Rewrite the lines of the listing from the one containing "Given: Open the 启动 tab" through the one containing "Looking at the", inclusive, swapping "tab" for "menu" and changing nothing else. Leave the pictures out of your answer.

* begin Records for the task *

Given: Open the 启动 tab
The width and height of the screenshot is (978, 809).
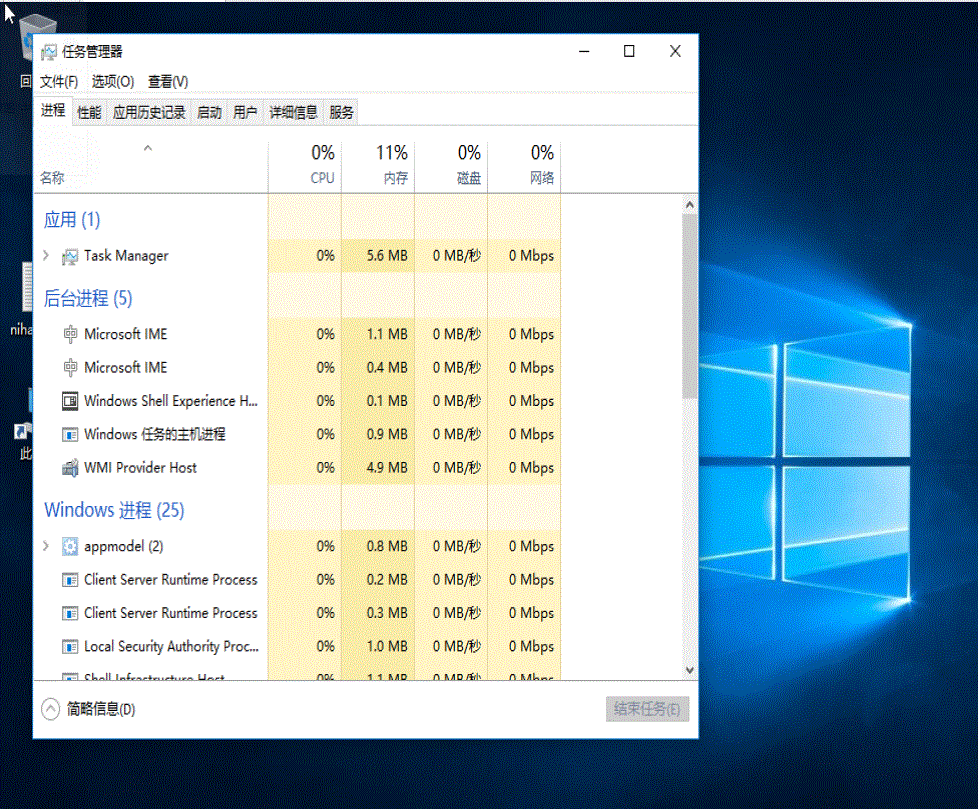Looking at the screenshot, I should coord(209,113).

* end Records for the task *
* begin Records for the task *

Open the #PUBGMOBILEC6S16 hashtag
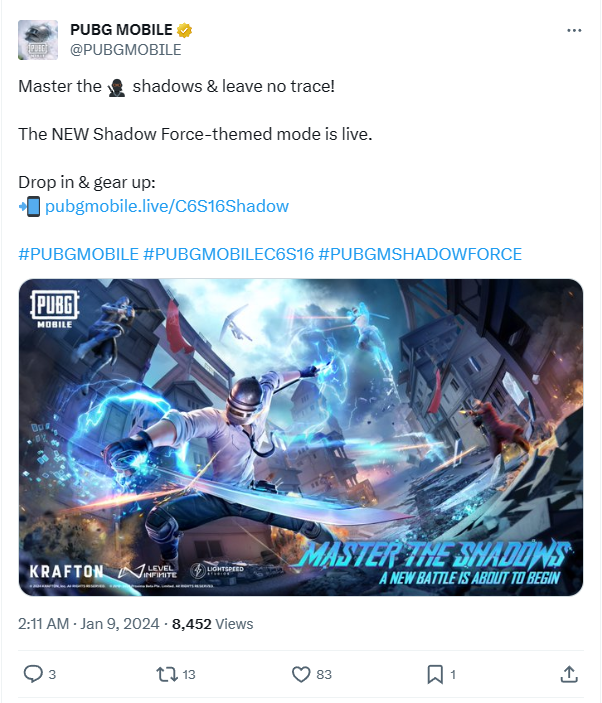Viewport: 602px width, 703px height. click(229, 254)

* end Records for the task *

### Exercise response
Given: Open the 启动 menu
The width and height of the screenshot is (978, 809).
Looking at the screenshot, I should coord(209,113).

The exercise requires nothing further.